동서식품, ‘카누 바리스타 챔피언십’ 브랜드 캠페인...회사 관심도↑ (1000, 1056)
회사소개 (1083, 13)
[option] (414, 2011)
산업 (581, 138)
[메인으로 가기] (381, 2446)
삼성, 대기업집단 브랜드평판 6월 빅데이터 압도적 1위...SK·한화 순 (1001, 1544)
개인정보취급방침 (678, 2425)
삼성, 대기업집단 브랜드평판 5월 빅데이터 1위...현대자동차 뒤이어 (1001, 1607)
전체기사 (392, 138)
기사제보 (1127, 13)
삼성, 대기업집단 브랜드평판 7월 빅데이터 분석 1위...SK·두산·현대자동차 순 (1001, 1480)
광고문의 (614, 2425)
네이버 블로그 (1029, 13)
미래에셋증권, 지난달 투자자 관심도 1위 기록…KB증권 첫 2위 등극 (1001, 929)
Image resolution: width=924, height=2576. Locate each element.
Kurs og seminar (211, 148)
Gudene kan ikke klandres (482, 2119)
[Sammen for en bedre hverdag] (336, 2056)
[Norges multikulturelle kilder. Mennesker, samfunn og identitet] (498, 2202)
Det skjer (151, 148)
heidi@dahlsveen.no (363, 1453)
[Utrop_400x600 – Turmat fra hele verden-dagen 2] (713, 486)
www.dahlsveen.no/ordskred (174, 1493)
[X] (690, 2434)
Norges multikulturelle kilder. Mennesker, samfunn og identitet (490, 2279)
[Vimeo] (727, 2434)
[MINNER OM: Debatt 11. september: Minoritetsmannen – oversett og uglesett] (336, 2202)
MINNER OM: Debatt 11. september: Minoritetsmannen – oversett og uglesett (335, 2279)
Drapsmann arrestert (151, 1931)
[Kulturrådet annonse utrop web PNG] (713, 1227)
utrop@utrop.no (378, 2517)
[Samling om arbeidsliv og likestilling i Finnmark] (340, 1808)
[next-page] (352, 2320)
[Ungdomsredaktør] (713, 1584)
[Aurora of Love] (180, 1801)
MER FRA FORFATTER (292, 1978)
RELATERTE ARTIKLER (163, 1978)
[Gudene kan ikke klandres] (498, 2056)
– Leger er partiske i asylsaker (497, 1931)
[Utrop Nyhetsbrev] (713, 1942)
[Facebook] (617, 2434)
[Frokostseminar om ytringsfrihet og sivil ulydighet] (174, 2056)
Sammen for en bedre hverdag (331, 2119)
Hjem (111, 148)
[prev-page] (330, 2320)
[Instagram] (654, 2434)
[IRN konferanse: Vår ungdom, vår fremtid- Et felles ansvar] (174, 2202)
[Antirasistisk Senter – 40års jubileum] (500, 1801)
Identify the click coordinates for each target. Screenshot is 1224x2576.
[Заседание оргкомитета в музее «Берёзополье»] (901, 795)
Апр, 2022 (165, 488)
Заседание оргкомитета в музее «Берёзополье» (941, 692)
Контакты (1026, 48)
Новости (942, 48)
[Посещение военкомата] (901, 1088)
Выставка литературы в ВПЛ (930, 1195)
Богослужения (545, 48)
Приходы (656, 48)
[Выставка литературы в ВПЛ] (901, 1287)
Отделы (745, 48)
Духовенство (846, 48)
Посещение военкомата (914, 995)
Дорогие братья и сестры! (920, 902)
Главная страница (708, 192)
---
Go through the data above from its first line and copy each line exactly, stopping once the line with "네이버 블로그 (1029, 13)" has been copied.

### Result for this exercise
동서식품, ‘카누 바리스타 챔피언십’ 브랜드 캠페인...회사 관심도↑ (1000, 1056)
회사소개 (1083, 13)
[option] (414, 2011)
산업 (581, 138)
[메인으로 가기] (381, 2446)
삼성, 대기업집단 브랜드평판 6월 빅데이터 압도적 1위...SK·한화 순 (1001, 1544)
개인정보취급방침 (678, 2425)
삼성, 대기업집단 브랜드평판 5월 빅데이터 1위...현대자동차 뒤이어 (1001, 1607)
전체기사 (392, 138)
기사제보 (1127, 13)
삼성, 대기업집단 브랜드평판 7월 빅데이터 분석 1위...SK·두산·현대자동차 순 (1001, 1480)
광고문의 (614, 2425)
네이버 블로그 (1029, 13)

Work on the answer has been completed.